03 Jul 2018
Turning broadcast upgrades into a next-gen TV advantage
Nick Wymant, CTO Broadcast Division at RFS explains how broadcasters can add value at every stage of infrastructure upgrades to get ready for the future of TV.
The nature of broadcast is changing. From the spectrum repack in the US to huge strides being made towards the next generation of over the air transmission, broadcasters all around the globe are having to make significant investment into new infrastructure in order to support the fact that the broadcast operating environment is currently in a state of flux.
This is particularly true for those migrating to different channels as a result of spectrum reallocation, where nearly all RF equipment, from the transmitters through to the antennas, will need to be replaced in order to continue service delivery.
Each network upgrade has a cost attached, of course, but every piece of equipment in the RF chain also has the potential to add value for helping broadcasters to futureproof. So, with the need to roll out new infrastructure a given, the question now becomes how broadcasters can use this required investment outlay to their advantage, and how the latest hardware can help to increase operational efficiency for the future.
Setting the broadcaster foundations – the transmitter
Since there are so many pieces to the broadcast puzzle, to answer this question it is helpful to work from the bottom up. Antenna sites and their associated costs are a significant headache for broadcasters. With increasing pressure to do more with less, lowering both capital expenditure cost and site footprint is a new priority. And the first avenue to achieving this is through the transmitters they choose to deploy.
High power transmitters have undergone significant changes in recent years, with solid state systems now the norm. This is a logical avenue for broadcasters to benefit from when upgrading as new units offer reduced size, increased reliability, lower maintenance, and frequency agility over outgoing hardware.
However, despite solid state architecture becoming commonplace, the advantages it offers are not always capitalised upon by broadcasters. Often, these new transmitters are paired with old technologies elsewhere in the RF system, meaning the full benefits cannot be realised. It’s not simply a performance issue either – it has a knock-on effect, which means broadcasters can fail to take advantage of the full space and future cost savings offered by newer equipment.
Associated benefits – transmitter combiners
This consideration, and the inherent reliability of newer sold state transmitters, allows for further space saving gains elsewhere in the RF chain. When it comes to transmitter power combiners, broadcasters are now in a position to move away from the bulky switching units that have previously been essential for tube-type transmitters.
With solid state transmitters, if a single amplifier module fails it does so in “soft failure” mode, meaning the reduction in output power is barely discernable. Full power can be restored by “hot swapping” a spare amplifier module, which allows the transmitter to be repaired quickly with no downtime and without a requirement for high power switching.
The space saving as a result of this hardware evolution has the potential to reduce the required site space for new combiners by a factor of sixteen times – a significant improvement for broadcasters.
Introducing efficiency throughout – mask filters
Next, we come to the mask filters as we work our way towards the tower. This is where it’s essential that broadcasters make sure the RF system connected to the transmitter has a very low loss, thus maintaining the power efficiency of the system. Again, recent technological developments can help make this a reality. For example, the latest mask filters take a unibody approach. This removes the need for connections to be soldered or bolted together, both of which increase loss and cause reduced system efficiency.

## REQUIREMENT 1
List the advantages that the article on broadcast infrastructure upgrades says new solid state transmitter units offer over outgoing hardware.
## REQUIREMENT 2
Continue the article on broadcast infrastructure upgrades from the point where it stops.

## ITEMS
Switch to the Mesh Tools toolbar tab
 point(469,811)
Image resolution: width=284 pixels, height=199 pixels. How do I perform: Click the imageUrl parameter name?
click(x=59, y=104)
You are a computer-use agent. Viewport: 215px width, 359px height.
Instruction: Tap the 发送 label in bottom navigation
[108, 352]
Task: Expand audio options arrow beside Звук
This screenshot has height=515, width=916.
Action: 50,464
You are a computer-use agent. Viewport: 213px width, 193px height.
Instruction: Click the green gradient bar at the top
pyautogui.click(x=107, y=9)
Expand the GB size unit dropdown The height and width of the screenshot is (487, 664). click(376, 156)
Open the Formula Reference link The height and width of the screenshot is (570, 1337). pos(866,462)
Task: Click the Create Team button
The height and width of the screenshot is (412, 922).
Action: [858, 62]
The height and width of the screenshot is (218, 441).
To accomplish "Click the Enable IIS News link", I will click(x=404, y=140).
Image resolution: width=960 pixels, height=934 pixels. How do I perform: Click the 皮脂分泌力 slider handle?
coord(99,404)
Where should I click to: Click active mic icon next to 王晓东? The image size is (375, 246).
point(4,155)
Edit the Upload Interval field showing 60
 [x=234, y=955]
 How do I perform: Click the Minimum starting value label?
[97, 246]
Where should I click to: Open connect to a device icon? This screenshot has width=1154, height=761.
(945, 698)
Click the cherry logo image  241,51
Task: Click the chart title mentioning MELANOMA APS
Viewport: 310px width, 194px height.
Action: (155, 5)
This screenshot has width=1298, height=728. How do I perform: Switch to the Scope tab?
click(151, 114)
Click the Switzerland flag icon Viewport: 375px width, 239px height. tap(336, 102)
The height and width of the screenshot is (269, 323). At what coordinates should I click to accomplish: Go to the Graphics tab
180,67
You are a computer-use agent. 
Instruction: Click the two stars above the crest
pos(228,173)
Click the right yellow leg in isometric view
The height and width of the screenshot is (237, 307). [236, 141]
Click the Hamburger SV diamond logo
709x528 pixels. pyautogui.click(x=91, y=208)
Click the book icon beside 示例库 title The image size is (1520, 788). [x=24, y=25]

## REPLY 1
- Reduced size
- Increased reliability
- Lower maintenance
- Frequency agility

## REPLY 2
These new benefits also extend to the cooling of the mask filters. The latest designs allow for optimised thermal conductivity in key locations within the filter body, leading to a more even and consistent conduction and removal of heat. The more efficient liquid cooling methods seen in modern solid state transmitters are often extended to the mask filters, too. Together, this results in increased power handling, an uplift in reliability due to the elimination of unreliable forced air blowers, and also a reduced footprint with the potential to reduce the required site space for the mask filter by a factor of typically eleven times for a 90kW filter.
Modern UHF mask filters can deliver another critical advantage to the broadcaster – flexibility. The modern generation of 8-pole UHF mask filters, for example, are designed for operation on both ATSC and ATSC3.0 without any retuning, making them truly futureproof. Modern devices are tunable, meaning these filters do not need to be manufactured for specific installation. Units can therefore be stocked on the shelf, speeding up procurement and installation. With the help of computer-aided tuning software, units like this can also be tuned in less than an hour, giving unprecedented flexibility for broadcasters to adapt their equipment for future changes without needing to rip and replace.
Building up to the bigger picture – the Antennas
Antennas are where broadcasters face the largest number of choices when it comes to investing in new hardware and preparing for the next generation of broadcast requirements. It’s a difficult decision to make, as there is no one-size-fits-all approach – different systems will be better for different operating environments, and each have their own pros and cons.
For main antennas, some stations will use shared broadband antenna systems that take advantage of new technological advantages such as variable polarisation capabilities. The obvious initial benefit of this is lower cost of ownership as a result of the shared infrastructure. Each broadcaster can also select their own polarisation ratio in a system like this too, and change it at a later date, giving an added layer of flexibility and an avenue to optimise their resources further.
Systems that are built upon variable polarisation technology (VPT) offer broadcasters an added edge, particularly in certain regions. For example, in the US, elliptical polarisation is highly desirable for ATSC3.0 transmission as it supports enhanced delivery to portable devices. In addition, VPT antennas also provide an upgrade path to enhanced ATSC3.0 transmission modes such as MIMO and MISO, offering the opportunity to transmit additional program content, whether that’s higher resolution video or additional content streams.
For broadcasters preparing for the next-generation of TV and new transmission applications, then, selecting an antenna system that embraces VPT technology will offer the flexibility and performance they need – both now and in the future.
Despite the benefits of broadband antennas, the single channel pylon antenna continues to be the choice for many broadcasters due to its simplicity and low wind load. Although traditionally this class of antennas has had its limitations, it has now made huge strides forward.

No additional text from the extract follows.